I suppose if all else fails, I could easily ramble on for a few hundred (or thousand) words about whatever story project I’ve been beating myself about the head over. There’s no shortage of commentary in that department. But the true challenge with that idea, is writing something that actually makes sense. My thought process when working through ideas (and their multitude of details and problems) is so disjointed. When I write about it here, I put a hell of a lot of effort into making sure it makes sense, so when I come back to it somewhere down the line (because I always do) I have at least some idea of what the hell I was talking about.
My biggest issue tends to be that everything sounds so damn cryptic, even though it isn’t meant to be. Like I’m protecting my ideas from getting spoiled or stolen, so I have to be super careful about what I say. I have no intentions or delusions of publishing this stuff I’m writing, so keeping details under lock and key isn’t a high priority concern at this point. I just want to finish something for me. Bonus points if I don’t absolutely hate it.
But really, there are only so many posts I can spit out in a row of incessant babbling about stories before even I’m just JFC SHUT UP ABOUT IT ALREADY.
I annoy myself.
I haven’t made much progress on any one story as of late. I’ve been jabbing at a lot of different ones, and maybe if I combined all that I’ve written into one place, it would add up to a lot, but on a single project? Not so much. I keep revisiting the same ideas, trying to figure out what the block is preventing progress. A lot of it is lack of a proper timeline. Narrative is always a bitch. And some are just vacant in the overall plot department. I’ve designed half a dozen floor plans in the past couple weeks, but the stories they’re intended for have barely moved.

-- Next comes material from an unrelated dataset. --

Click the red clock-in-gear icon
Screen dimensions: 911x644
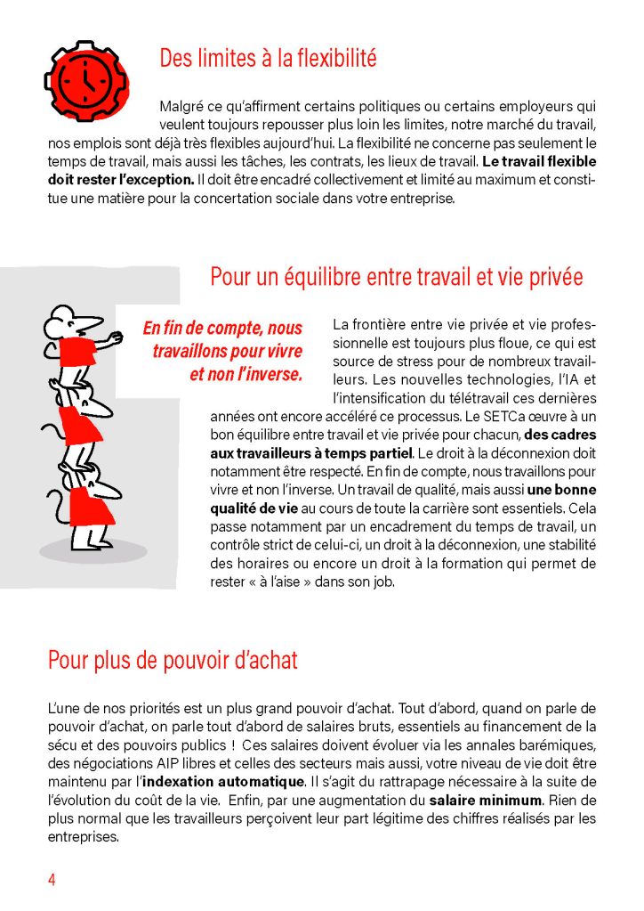tap(87, 79)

And then there’s the ever-helpful** BASIL and his relentless WHATIF campaign.
What if you combined these two lackluster ideas to make one much more interesting story? Wait–wait, what if you added in this third plotline? Hold on, what if you took that one idea and wedged it into this story that’s super boring? You’d have to pretty much rewrite everything you have written, but it could work. Hey, this story doesn’t have ∞Tyler in it. We need to shoehorn him in there somewhere. Let’s take this story from ten years ago and update it with a complete cast overhaul and major plot changes and ∞Tyler. Wait—hear me out—what if…
Though I am considering one of those. Taking an idea that falls a little short on its own and combining it with one that’s far too boring—even for me—and potentially making something else entirely. It would require a hell of a lot of rewrites to make it work. It would change A LOT with the dynamic of the characters. (It already has ∞Tyler, but it would add some pieces to his story that are currently lacking.)

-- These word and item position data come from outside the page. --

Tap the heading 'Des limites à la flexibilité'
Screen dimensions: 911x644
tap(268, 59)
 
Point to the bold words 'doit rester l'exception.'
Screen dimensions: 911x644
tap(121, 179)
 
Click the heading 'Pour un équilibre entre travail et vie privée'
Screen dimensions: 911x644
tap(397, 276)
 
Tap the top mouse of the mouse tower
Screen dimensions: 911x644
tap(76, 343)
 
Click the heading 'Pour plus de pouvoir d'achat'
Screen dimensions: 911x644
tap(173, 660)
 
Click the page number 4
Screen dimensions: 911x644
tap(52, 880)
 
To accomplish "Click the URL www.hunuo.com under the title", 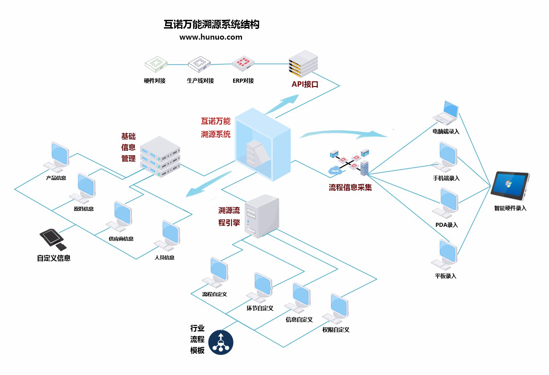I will pos(211,37).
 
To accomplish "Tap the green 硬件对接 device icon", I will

I just don’t know if it’s actually a feasible idea, or if I’m just grasping at straws on a story that really isn’t salvageable. I’m not ready to let it roll over and die just yet. I’m convinced there is a way to fix it. I just don’t know if THIS is it. It would really change a lot with the dynamic of the characters, and I don’t know if I actually like what those changes would be.
Worst case scenario, I try making the changes and it’s a colossal failure. But then I would know, instead of constantly wondering about Basil’s latest whatif, and not getting any writing done because I’m too distracted by that one thing.
If I take my time figuring out what needs to be changed with the existing material, it could work. The story as is, is lacking conflict. This would add some. But I don’t know if it would feel like it’s a natural part of the story, or if it would feel like I just crammed it in there as an afterthought just to make conflict where there really is none. I could be just making everything far more convoluted than it needs to be.
Which…is really every story I’ve ever written.
* I stared at that line for far too long, thinking it seemed weird, until I finally realized that it’s the title of Gavin DeGraw’s latest album. Despite my penchant for using song lyrics as post titles, that was completely unintentional.
** Not at all helpful. Seriously. Not at all.